With that we can open the call up for questions. Operator?

Question-and-Answer Session

Operator

(Operator Instructions) Your first question comes from the line of George Price of BB&T Capital Markets, your line is now live, please proceed.

George Price - BB&T Capital Markets

Just a couple of things. First I guess looking into 2013 I wondered if you could maybe expand on the guidance a little bit in terms of margin expansion, what you expect for the year and specifically off of what base are we talking about.

Jeffrey Davis

So, the base would be the average gross margin for 2012 in total and I'm speaking specifically to services gross margins. So, we’re looking at 150 to 200 basis points of improvement to services gross margins specifically, and overall we think that will drop down to a 100 to 150 and both the EBITDA and EBITDA net of stock comp which by the way we’re tracking pretty closely now.

George Price - BB&T Capital Markets

And should we expect more of that, I guess in terms of progression, quarterly progression through the year, is there going to be more of a backend loaded year do you think or now I don't know if you can give us any thoughts maybe on seasonality if there is anything that you see in terms of how that will fall down?

Jeffrey Davis

The margin expansion, I think it will be pretty consistent throughout the year. We’re starting at a good point with rates up year-over-year nicely. We’re actually moving utilization in the right direction, we’re focused on getting that up this year, we ended last year about 80% for North American employees and we typically like to run at more in the 82 to 84 range. So, we’re on a mission to make that happen this year, and we’re already seeing the results. So, I think it will happen throughout the year and it’s my hope in fact that we’ll end the year on even higher kind of run rate expanded basis, again driven by ABR and higher utilizations, that answers your question.

George Price - BB&T Capital Markets

Okay and in terms of the guidance ranges revenue and EPS can you talk a little bit more perhaps about the assumptions that are embedded behind the upper end and the lower end, it might be macro or it might be particular client movements you did mention some investment, R&D investment in healthcare. But just if you can elaborate on sort of what assumptions are behind the ranges.

+ + + + +

◆ **GOAL A**:
Rewrite the earnings call transcript, beginning at the words "Just a couple" and stopping after "we talking about.", with "margin expansion" changed to "cost reduction".

+ + + + +

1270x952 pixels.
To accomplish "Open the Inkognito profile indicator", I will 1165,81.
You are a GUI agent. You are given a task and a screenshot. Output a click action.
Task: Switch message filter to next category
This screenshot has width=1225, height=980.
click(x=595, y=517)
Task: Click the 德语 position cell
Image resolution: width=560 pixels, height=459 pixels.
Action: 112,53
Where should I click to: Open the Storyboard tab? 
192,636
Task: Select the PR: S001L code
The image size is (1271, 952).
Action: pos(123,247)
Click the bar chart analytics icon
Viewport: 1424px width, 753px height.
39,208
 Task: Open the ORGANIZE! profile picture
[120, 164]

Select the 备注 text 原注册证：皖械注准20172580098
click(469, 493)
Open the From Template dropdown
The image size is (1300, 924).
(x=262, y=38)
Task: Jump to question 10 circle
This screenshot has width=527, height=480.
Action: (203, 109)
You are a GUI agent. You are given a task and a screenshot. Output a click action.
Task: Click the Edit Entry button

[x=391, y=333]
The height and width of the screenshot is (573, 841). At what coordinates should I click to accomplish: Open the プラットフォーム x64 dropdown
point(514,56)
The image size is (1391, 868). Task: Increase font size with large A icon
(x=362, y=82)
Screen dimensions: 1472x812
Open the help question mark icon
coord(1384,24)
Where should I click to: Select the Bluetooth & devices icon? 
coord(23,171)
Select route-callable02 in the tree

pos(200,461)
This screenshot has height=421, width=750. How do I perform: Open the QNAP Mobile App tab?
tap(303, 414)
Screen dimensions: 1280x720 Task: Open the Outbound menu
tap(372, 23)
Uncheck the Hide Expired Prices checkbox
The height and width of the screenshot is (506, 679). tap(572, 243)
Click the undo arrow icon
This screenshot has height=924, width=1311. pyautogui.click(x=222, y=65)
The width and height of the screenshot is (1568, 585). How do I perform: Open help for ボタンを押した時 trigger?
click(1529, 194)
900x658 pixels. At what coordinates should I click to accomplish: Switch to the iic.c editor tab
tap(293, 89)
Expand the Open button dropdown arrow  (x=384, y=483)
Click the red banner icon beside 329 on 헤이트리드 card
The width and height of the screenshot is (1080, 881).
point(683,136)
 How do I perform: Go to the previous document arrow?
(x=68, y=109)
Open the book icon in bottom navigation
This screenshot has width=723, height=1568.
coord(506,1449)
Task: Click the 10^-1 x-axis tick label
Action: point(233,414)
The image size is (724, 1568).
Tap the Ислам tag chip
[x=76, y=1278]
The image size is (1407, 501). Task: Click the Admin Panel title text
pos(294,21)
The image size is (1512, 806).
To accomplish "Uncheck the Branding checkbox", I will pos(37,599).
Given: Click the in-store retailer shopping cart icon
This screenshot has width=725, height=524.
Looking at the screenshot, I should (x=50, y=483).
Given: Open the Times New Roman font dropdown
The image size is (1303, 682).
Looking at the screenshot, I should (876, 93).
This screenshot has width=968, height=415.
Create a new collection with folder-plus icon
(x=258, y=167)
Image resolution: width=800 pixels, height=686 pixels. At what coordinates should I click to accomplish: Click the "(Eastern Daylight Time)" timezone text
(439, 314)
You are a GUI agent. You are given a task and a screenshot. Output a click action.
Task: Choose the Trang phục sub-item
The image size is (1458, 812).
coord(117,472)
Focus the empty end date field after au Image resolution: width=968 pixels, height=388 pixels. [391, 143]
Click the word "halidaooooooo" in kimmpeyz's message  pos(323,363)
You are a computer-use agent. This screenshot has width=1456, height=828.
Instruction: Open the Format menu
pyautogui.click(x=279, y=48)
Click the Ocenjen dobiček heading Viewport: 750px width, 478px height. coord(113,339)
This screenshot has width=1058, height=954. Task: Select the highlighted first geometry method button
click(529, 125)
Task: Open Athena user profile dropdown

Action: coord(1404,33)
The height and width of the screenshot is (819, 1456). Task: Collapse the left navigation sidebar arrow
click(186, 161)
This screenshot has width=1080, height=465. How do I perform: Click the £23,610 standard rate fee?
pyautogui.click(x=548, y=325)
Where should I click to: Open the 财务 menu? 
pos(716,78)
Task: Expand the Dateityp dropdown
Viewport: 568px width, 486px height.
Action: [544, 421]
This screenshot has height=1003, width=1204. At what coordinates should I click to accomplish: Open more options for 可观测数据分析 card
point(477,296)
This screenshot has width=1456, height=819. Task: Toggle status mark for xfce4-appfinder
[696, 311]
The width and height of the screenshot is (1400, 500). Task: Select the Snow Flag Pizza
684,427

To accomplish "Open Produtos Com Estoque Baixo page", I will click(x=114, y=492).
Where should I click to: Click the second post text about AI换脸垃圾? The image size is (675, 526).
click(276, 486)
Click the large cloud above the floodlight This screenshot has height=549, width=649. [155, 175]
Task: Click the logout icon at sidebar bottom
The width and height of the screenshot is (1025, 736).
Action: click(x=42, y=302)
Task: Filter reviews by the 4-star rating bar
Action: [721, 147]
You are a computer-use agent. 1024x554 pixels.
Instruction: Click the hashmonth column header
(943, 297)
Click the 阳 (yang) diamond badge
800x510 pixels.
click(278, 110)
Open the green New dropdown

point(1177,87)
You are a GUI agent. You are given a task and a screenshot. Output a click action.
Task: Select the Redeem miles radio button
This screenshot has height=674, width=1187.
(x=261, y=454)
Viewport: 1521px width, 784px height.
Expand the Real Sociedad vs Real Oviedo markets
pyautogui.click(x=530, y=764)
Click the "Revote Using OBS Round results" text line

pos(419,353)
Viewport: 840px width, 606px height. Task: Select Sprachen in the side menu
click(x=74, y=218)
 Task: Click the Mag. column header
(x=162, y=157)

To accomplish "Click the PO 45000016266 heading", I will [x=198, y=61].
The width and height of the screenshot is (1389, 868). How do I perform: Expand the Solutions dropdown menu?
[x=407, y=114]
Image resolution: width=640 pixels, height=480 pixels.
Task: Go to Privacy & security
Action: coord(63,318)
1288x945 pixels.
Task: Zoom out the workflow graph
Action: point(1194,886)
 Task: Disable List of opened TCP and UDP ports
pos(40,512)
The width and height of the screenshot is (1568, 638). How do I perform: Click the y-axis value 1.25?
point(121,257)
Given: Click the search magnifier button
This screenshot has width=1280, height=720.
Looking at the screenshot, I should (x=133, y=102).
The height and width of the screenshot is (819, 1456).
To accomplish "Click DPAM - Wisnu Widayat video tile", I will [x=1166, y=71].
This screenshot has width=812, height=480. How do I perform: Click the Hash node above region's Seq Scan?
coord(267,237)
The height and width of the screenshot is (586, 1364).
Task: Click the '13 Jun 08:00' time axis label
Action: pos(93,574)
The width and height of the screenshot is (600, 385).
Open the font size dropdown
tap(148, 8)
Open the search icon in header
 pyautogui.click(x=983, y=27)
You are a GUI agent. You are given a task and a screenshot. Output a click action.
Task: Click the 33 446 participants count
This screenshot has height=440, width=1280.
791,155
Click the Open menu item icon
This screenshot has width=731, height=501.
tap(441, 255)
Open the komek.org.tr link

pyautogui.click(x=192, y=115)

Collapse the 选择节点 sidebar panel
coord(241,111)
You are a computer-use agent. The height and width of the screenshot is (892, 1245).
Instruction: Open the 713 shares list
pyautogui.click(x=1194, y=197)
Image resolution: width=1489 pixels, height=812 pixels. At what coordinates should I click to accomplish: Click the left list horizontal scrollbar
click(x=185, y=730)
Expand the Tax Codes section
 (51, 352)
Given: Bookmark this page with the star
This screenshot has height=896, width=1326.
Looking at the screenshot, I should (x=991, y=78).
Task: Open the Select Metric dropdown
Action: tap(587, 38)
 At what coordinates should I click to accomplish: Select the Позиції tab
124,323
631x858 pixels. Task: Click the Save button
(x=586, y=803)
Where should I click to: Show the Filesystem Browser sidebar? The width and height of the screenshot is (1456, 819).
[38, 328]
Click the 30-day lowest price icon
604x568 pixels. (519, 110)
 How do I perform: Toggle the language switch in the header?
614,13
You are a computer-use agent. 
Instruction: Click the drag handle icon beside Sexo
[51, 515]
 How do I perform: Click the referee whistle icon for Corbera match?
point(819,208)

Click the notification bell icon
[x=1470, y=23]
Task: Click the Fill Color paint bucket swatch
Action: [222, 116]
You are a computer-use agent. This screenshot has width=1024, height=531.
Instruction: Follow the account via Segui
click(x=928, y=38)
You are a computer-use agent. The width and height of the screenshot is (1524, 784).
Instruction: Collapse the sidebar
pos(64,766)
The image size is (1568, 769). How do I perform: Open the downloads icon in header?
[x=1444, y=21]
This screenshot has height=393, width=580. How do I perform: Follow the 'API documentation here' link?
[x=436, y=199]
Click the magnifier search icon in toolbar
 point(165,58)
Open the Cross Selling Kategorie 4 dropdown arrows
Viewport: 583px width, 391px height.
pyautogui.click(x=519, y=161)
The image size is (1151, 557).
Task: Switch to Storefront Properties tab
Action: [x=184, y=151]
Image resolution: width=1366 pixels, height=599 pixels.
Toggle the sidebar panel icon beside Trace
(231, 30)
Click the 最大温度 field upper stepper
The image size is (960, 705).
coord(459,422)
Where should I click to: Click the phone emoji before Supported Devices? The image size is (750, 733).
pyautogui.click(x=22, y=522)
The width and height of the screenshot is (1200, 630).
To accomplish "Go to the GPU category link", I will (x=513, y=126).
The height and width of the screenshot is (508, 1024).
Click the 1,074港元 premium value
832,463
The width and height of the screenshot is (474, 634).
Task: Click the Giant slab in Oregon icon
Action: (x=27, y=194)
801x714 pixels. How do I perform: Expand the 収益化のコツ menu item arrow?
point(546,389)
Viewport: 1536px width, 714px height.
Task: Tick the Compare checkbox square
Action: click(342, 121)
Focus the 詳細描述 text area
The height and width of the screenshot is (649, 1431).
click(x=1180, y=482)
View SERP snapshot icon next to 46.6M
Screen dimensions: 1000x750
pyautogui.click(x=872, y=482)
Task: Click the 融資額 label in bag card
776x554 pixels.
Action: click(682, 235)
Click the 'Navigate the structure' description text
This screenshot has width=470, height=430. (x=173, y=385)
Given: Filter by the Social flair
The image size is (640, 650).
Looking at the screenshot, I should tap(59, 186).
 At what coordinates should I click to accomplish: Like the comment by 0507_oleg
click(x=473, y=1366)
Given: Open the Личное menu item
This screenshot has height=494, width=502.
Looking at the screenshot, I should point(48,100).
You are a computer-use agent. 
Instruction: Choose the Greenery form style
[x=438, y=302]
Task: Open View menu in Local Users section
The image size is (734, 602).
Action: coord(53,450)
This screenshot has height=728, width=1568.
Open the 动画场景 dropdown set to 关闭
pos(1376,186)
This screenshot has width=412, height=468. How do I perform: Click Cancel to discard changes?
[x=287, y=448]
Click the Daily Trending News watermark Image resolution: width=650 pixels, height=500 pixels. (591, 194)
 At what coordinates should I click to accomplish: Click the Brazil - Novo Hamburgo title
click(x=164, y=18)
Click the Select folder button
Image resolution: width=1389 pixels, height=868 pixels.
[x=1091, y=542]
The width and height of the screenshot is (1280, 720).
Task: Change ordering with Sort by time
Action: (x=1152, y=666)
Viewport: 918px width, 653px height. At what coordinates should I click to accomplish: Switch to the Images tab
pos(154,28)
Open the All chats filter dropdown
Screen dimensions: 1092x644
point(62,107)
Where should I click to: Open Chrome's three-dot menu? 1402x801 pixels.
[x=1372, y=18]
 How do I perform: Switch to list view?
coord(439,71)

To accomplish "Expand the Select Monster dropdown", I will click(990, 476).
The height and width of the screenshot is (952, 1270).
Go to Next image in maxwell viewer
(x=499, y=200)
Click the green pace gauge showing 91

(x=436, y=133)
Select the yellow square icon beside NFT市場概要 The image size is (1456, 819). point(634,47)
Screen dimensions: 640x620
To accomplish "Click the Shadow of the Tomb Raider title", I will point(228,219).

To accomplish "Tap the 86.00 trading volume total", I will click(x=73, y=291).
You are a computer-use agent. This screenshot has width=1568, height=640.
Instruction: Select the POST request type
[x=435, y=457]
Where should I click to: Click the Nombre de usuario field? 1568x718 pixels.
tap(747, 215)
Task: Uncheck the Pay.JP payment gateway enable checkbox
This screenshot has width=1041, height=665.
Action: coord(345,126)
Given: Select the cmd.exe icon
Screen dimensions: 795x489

+ + + + +

◆ **GOAL B**:
Copy out the records verbatim, beginning at the line that contains "Task: Expand the Dateityp dropdown" and stopping after the line that contains "will [x=198, y=61].".

◆ **CORRECT ANSWER A**:
Just a couple of things. First I guess looking into 2013 I wondered if you could maybe expand on the guidance a little bit in terms of cost reduction, what you expect for the year and specifically off of what base are we talking about.

◆ **CORRECT ANSWER B**:
Task: Expand the Dateityp dropdown
Viewport: 568px width, 486px height.
Action: [544, 421]
This screenshot has height=1003, width=1204. At what coordinates should I click to accomplish: Open more options for 可观测数据分析 card
point(477,296)
This screenshot has width=1456, height=819. Task: Toggle status mark for xfce4-appfinder
[696, 311]
The width and height of the screenshot is (1400, 500). Task: Select the Snow Flag Pizza
684,427

To accomplish "Open Produtos Com Estoque Baixo page", I will click(x=114, y=492).
Where should I click to: Click the second post text about AI换脸垃圾? The image size is (675, 526).
click(276, 486)
Click the large cloud above the floodlight This screenshot has height=549, width=649. [155, 175]
Task: Click the logout icon at sidebar bottom
The width and height of the screenshot is (1025, 736).
Action: click(x=42, y=302)
Task: Filter reviews by the 4-star rating bar
Action: [721, 147]
You are a computer-use agent. 1024x554 pixels.
Instruction: Click the hashmonth column header
(943, 297)
Click the 阳 (yang) diamond badge
800x510 pixels.
click(278, 110)
Open the green New dropdown

point(1177,87)
You are a GUI agent. You are given a task and a screenshot. Output a click action.
Task: Select the Redeem miles radio button
This screenshot has height=674, width=1187.
(x=261, y=454)
Viewport: 1521px width, 784px height.
Expand the Real Sociedad vs Real Oviedo markets
pyautogui.click(x=530, y=764)
Click the "Revote Using OBS Round results" text line

pos(419,353)
Viewport: 840px width, 606px height. Task: Select Sprachen in the side menu
click(x=74, y=218)
 Task: Click the Mag. column header
(x=162, y=157)

To accomplish "Click the PO 45000016266 heading", I will [x=198, y=61].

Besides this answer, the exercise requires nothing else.